- _PASSAGE TO READ_:
━━━━━━━━━━━━━━━━━━━━

Didzis Liepkalns, born in 1962, is Vice-Chairman of the Board and Technical Director of SAF Tehnika. D. Liepkalns founded a private enterprise SAF in 1995 and co-founded the company SAF Tehnika AS in 1999. From 1985 to 1990 he worked as an engineer at the Institute of Electronic Engineering and Computer Sciences. D. Liepkalns has graduated Riga Technical University with a degree in radio engineering in 1985.

Jānis Ennitis

Janis Ennitis, born in 1970, is Member of the Board and he holds the position of Vice-President Sales and Marketing in the Company. Prior to joining the Company in July 2006, Janis Ennitis was employed by information technology and electronics distribution company GNT Latvia (now ALSO) as Sales and Marketing Director. J. Ennitis holds a Master degree of Microelectronics from Riga Technical University which he graduated in 1996. Post graduate studies during 1996/1997 were held at the Technical University of Lausanne in Switzerland.

Aira Loite

Aira Loite, born in 1965, Member of the Board and Chief Financial Officer of SAF Tehnika. Prior to joining the company in November, 2007, she worked for SIA Lattelecom (2006/2007) initially as a Business Performance Director and later as a Director of Business Information and Control division. From 2000 till 2006 she held the position of the Head of Finances and Administration of SIA Microlink Latvia being the Board member as well. From 2004 till 2005 she was Chief Financial Officer of Microlink Group. A. Loite has graduated University of Latvia with a degree in applied mathematics in 1988. She has been awarded the degree of Master of Business Administration by the University of Salford (UK) in 2009.

Information on professional and educational background of the supervisory council members

Vents Lācars

Vents Lacars, born in 1968, is Chairman of the Supervisory Council and Vice-President Business Development of SAF Tehnika. Before co-founding the Company, from 1992 to 1999, he worked in SIA Fortech, where throughout his career he held positions of programmer, leading programmer, and project manager in the networking department and networking department manager. From 1990 to 1992 V. Lacars worked as a programmer at state electric utility company Latvenergo. V. Lacars has studied in Faculty of Physics and Mathematics, University of Latvia.

Juris Ziema

Juris Ziema, born in 1964, co-founder of the Company, is Vice-Chairman of the Supervisory Council and Production Department Director. From 1998 to 1999 he worked as an engineer at Didzis Liepkalns private enterprise SAF. From 1987 to 1999 J. Ziema worked as an engineer at the Institute of Electronic Engineering and Computer Sciences. J. Ziema has graduated Riga Technical University with a degree in radio engineering in 1987.

Andrejs Grišāns

Andrejs Grisans, born in 1957, is Member of the Supervisory Council and Production Department Manager. A. Grisans is one of the co-founders of SAF Tehnika. Prior to joining the Company, he owned and managed a private company specializing in electronic equipment engineering, production and distribution. From 1992 to 1999 A. Grisans was involved in entrepreneurial activities in the field of radio engineering. He worked as an engineer-constructor at the Institute of Polymer Mechanics from 1984 to 1992 and in the constructing bureau Orbita from 1980 to 1984. A. Grisans has graduated Riga Technical University with a degree in radio engineering in1980.

━━━━━━━━━━━━━━━━━━━━

- _DATA PROVIDED_:
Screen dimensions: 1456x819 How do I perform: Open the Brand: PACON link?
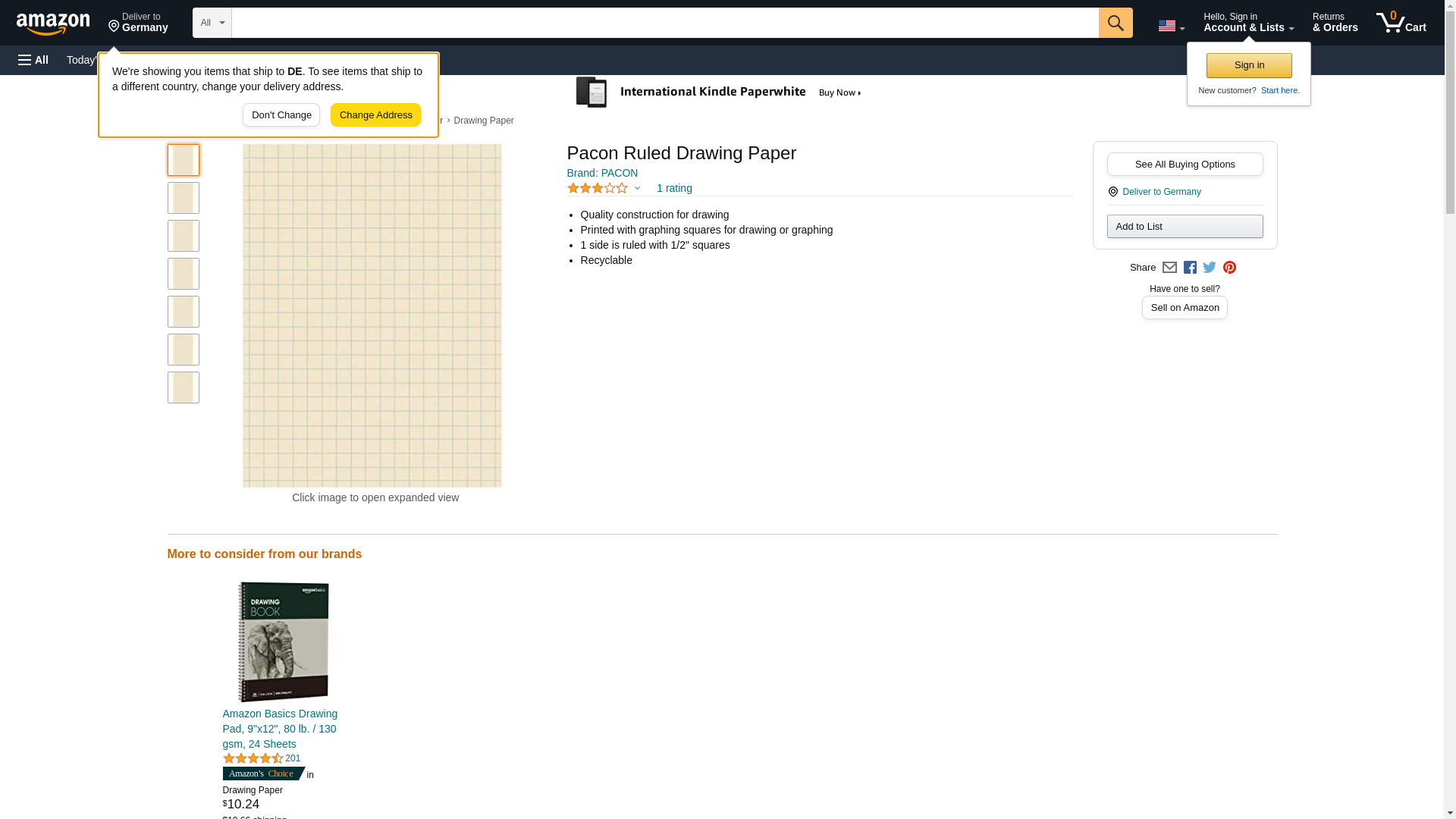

━━━━━━━━━━━━━━━━━━━━

- _PROBLEMS AND TASKS_:
• a. According to the SAF Tehnika biographies, in what year did Aira Loite receive her Master of Business Administration from the University of Salford?
• b. Reproduce word for word the stretch of the SAF Tehnika biographies from "Andrejs Grišāns" through "radio engineering in1980.".

- _RESULTS BY TASK_:
• a. 2009

• b.
Andrejs Grišāns

Andrejs Grisans, born in 1957, is Member of the Supervisory Council and Production Department Manager. A. Grisans is one of the co-founders of SAF Tehnika. Prior to joining the Company, he owned and managed a private company specializing in electronic equipment engineering, production and distribution. From 1992 to 1999 A. Grisans was involved in entrepreneurial activities in the field of radio engineering. He worked as an engineer-constructor at the Institute of Polymer Mechanics from 1984 to 1992 and in the constructing bureau Orbita from 1980 to 1984. A. Grisans has graduated Riga Technical University with a degree in radio engineering in1980.